Barriers and Breakthroughs
Posted on November 2, 2020 by VMMissions Staff
Now in their sixteenth year of service as a family in South Asia, Anne shares about this latest season of COVID-19.
By Anne (not her real name)
This latest season of COVID-19 has been a time of very visible limitations. For months, the majority of the population of our country did not leave their homes unless absolutely necessary. Many activities such as visiting local believers, getting to know our neighbors, and enjoying worship times with others all halted, just like most of the world. All these limitations have pushed us to wonder what God is up to. Was God still moving?
In the major city in South Asia where James and Anne live, the skyline changes as millions gather for an annual Muslim festival. Photo by Carol Tobin
In our country of over a hundred million Muslims, the few thousand believers are often the only believer in their town and have no church to meet with. Invisible walls of distance separate them from the church community. Due to COVID-19, our house church reluctantly switched to Zoom meetings. But to our surprise, attendance increased!
Local members of our church invited isolated believers from around the country, and our church participation tripled. A new believer named Sohel lives in an area where there is no church. Working in a garment factory, he only has one day off a week. Connecting on Zoom has enabled him to take part.
In a lot of churches there is a clear wall between minister and laity; the minister leads the service, and the rest listen. The Spirit seems to be breaking down this wall for us as well, as our church members have taken turns to preach, lead, or share their testimonies. One week, Sohel shared his testimony, and afterwards three believers spoke up with words of affirmation and encouragement to their new brother. We hope this taste of fellowship will be so sweet that Sohel will search for fellowship and grow in boldness to share with his Muslim wife and coworkers. May Sohel plant a church in his neighborhood. That is our prayer.

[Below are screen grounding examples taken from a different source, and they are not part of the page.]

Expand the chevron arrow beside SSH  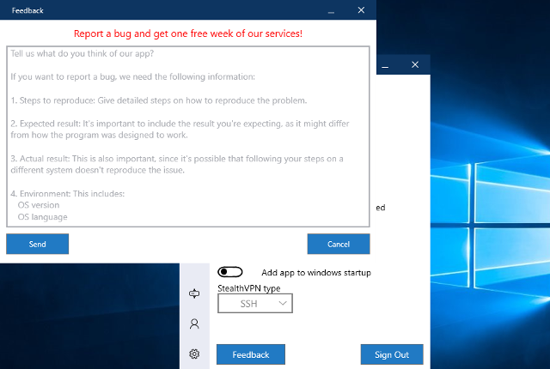pos(283,304)
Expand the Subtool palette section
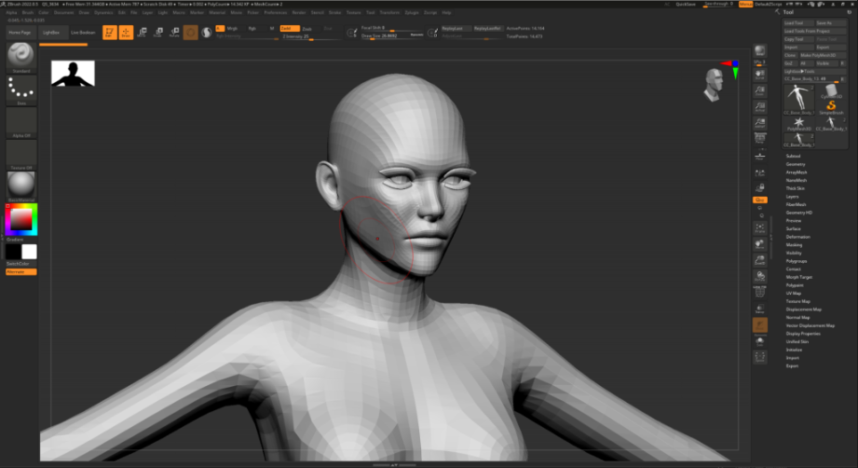The image size is (858, 468). [793, 156]
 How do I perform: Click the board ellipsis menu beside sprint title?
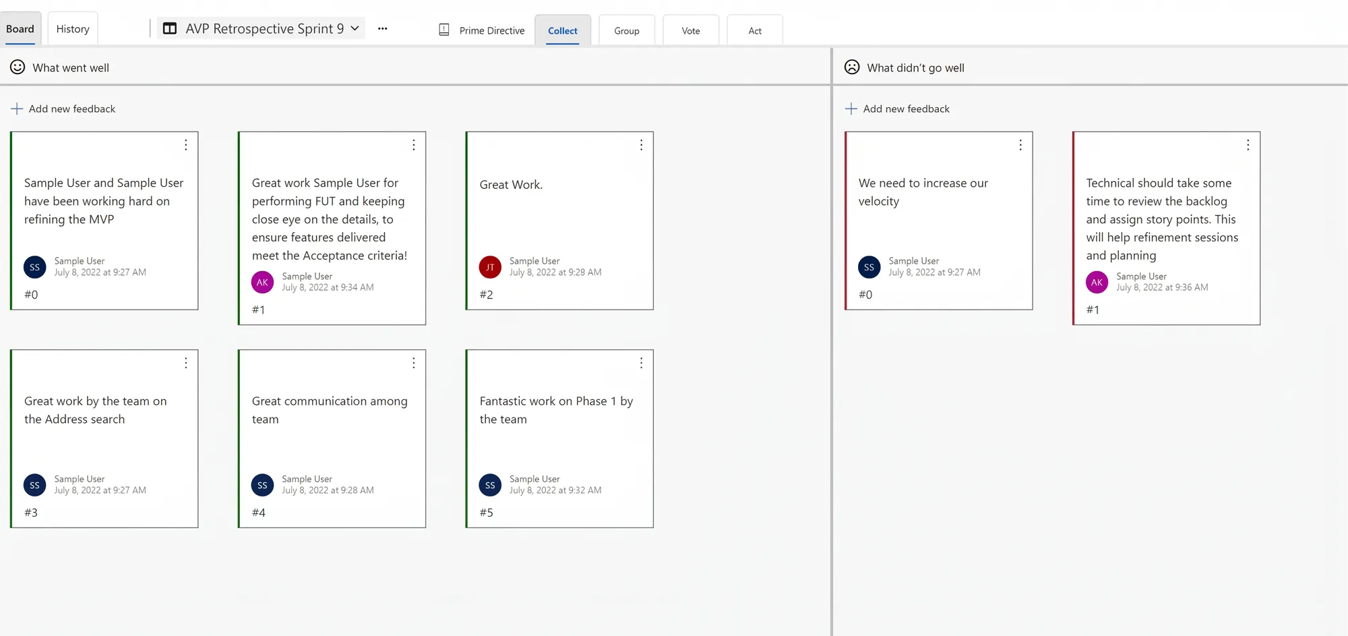pyautogui.click(x=382, y=28)
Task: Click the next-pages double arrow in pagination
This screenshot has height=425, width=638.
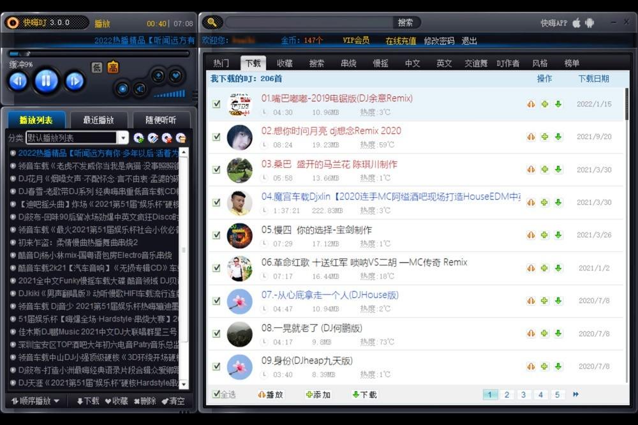Action: click(x=576, y=394)
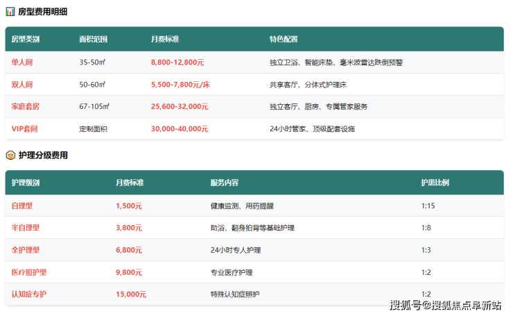Viewport: 513px width, 316px height.
Task: Click the 自理型 care level label
Action: point(22,206)
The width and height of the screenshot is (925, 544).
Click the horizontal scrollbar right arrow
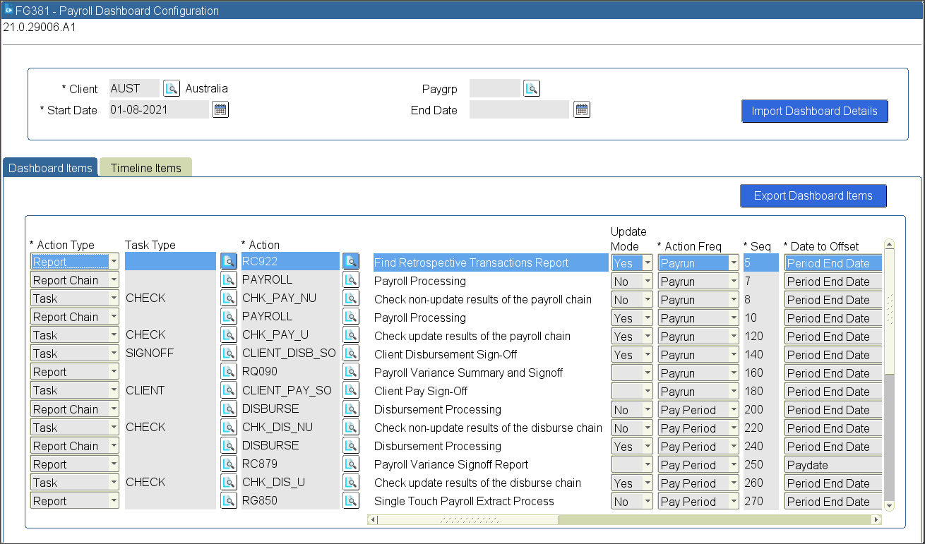click(x=876, y=520)
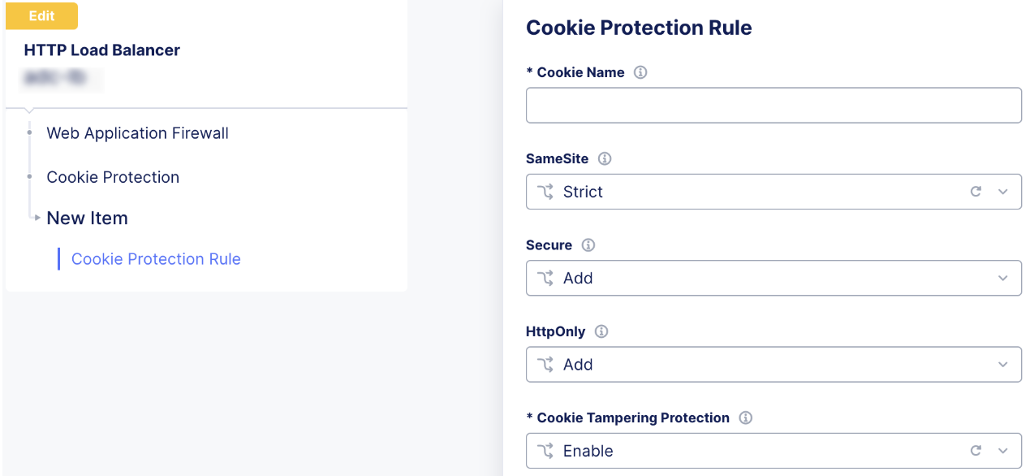
Task: Show the SameSite info tooltip icon
Action: [x=605, y=158]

The walls that separate the unreached in our country from the gospel are subtle but strong: ignorance, poverty, lack of education and access to knowledge, community pressure, seclusion of women. Due to COVID-19, media use has boomed in this country. So it’s exciting that the media company that James works with is in the forefront of helping to provide gospel access for this huge unreached people group. We are seeing these barriers of access broken down as online seekers like Sohel are being connected via social media and websites both with the Word and with volunteer local mentors who can share the gospel with them.
This pandemic time has been a rich one for intercessory prayer. I pray regularly for families serving outside the capital who have very little emotional and spiritual support. It’s been a joy to catch God’s heart for these families and to pray accordingly. I have rejoiced from my prayer balcony of news about witnessing and discipleship opportunities, and healings. Recently, I was praying for a local team ministering in one of the most densely-packed refugee camps in the world. Who would have imagined that during COVID-19 these believers would be brave enough to pray for the sick in that place? That day, the Lord moved. A lady who came for prayer with a sore ankle had an encounter with the Lord that led to her forgiving her enemies. Beyond that, the Lord is leading those who came for prayer to make steps towards baptism! Surely nothing can limit our Lord.
We also carry a prayer burden for young believers to be positioned for meaningful work. James has spent years working to pass on his particular computer and media skills to a handful of young believers. Now these not-so-young men have started an on-line training program for a rising set of young people who likewise need to be given skills and vision for work as witness.
This is a hard article to write because, though we are celebrating what God has done, we are also grieving. Life has been far from victorious. As believers it is possible to grieve and rejoice at the same time. To do one without the other feels like a lie. In recent weeks, James was called upon to help with music at a memorial service of a 15-year-old believer who committed suicide—a kid who had participated in our last youth conference. Then just days ago, we said tearful goodbyes to our previous teammates who had to leave the country due to security clearances being denied. Likewise, other co-workers are now being forced to leave. Multiple friends of ours have been hassled rudely by police and asked for bribes. We grieve with our local friends who just buried their father after his untimely death from COVID-19. We grieve but we are not without hope; the Lord Jesus will return and wipe all these tears.
We take to heart Paul’s words in Romans 10:2, which fit the people group we live among so well. “They are zealous for God, but their zeal is not based on knowledge.” We resonate with the words that follow in 10:14. “How can they hear without someone preaching to them?” For that reason, we continue to serve and continue to look for the walls to come down.
Anne serves with her husband James (names changed due to security concerns) and three children in a major South Asian city, in partnership with Pioneers.